# Available data
— start —

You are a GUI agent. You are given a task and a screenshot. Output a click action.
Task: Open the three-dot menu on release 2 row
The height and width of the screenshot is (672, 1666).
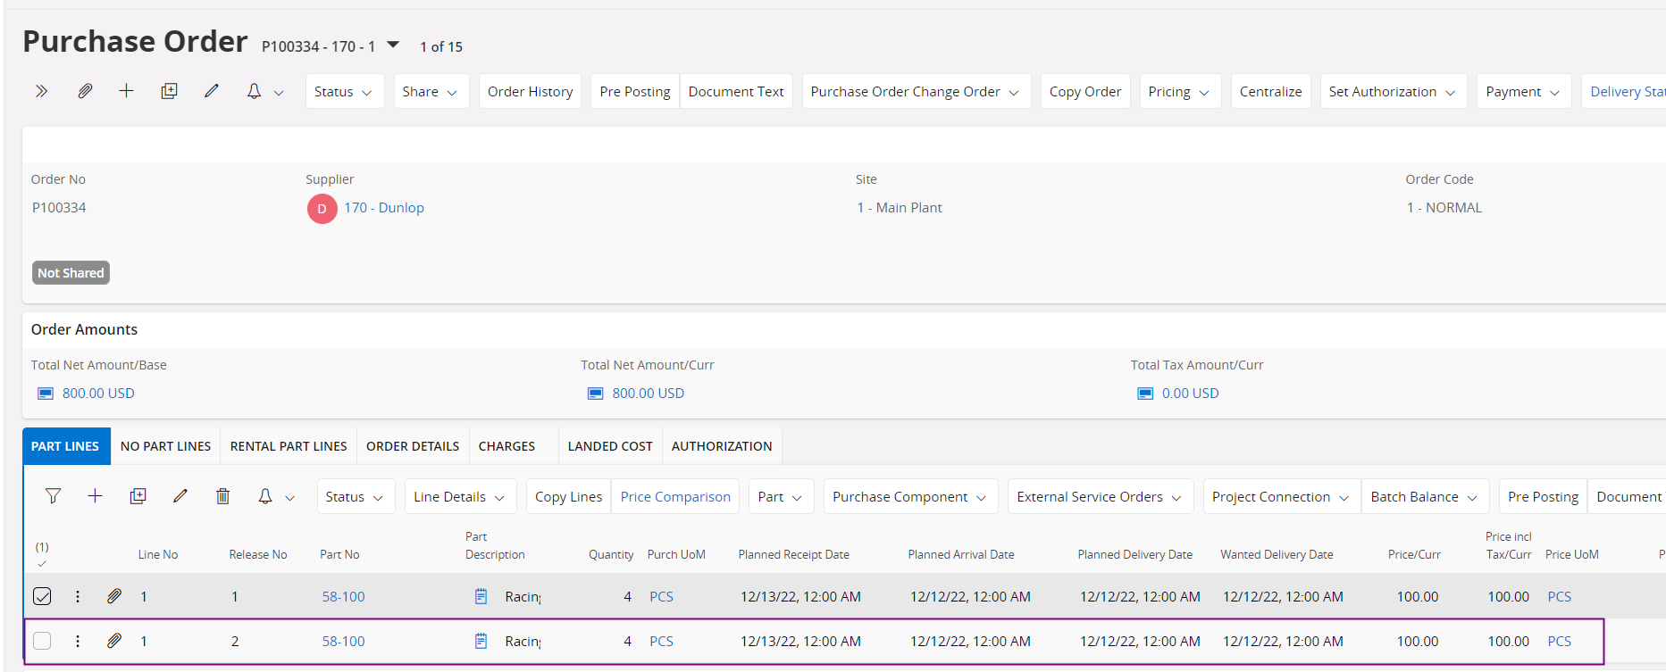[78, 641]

— end —
— start —

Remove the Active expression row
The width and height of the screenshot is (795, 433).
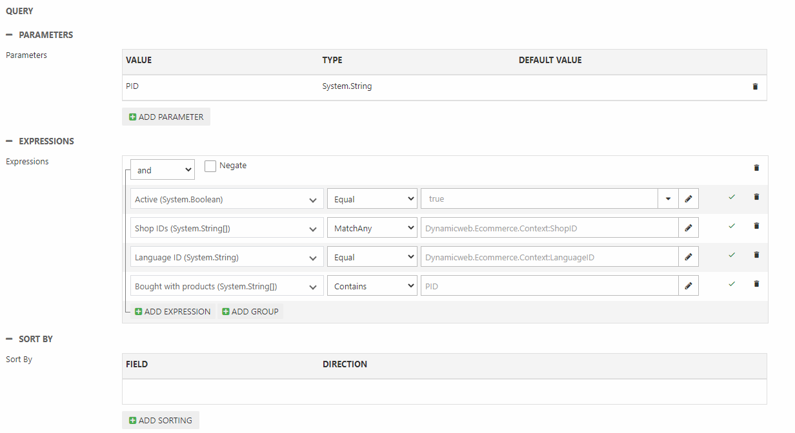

— end —
— start —

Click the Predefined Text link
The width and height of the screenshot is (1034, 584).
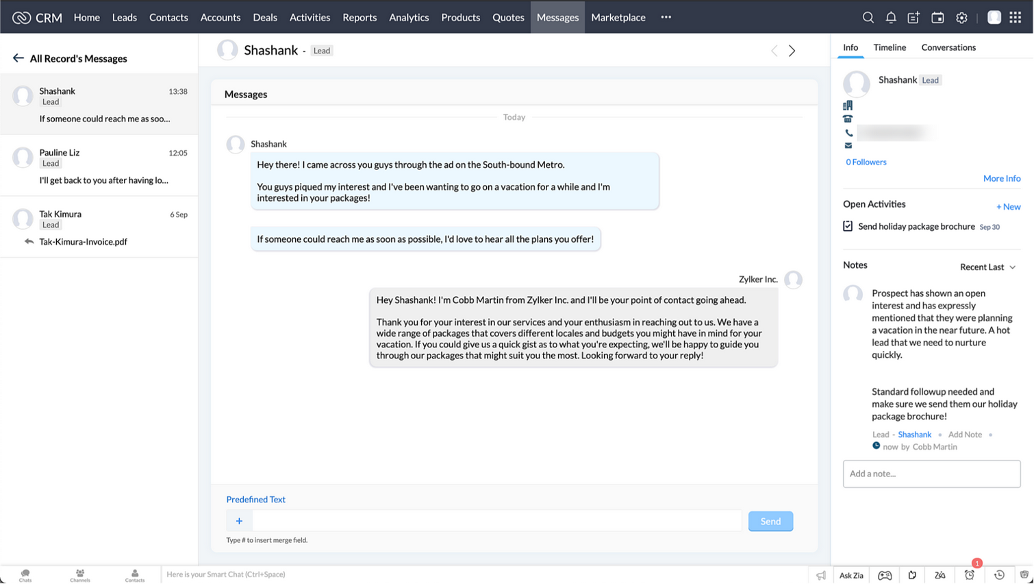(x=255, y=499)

— end —

In the items, take the lines between the one holding "Remove the Active expression row" and the one holding "The width and height of the screenshot is (795, 433).", inclusive, and write them out with "Active" changed to "Inactive", leaving everything else the same.

Remove the Inactive expression row
The width and height of the screenshot is (795, 433).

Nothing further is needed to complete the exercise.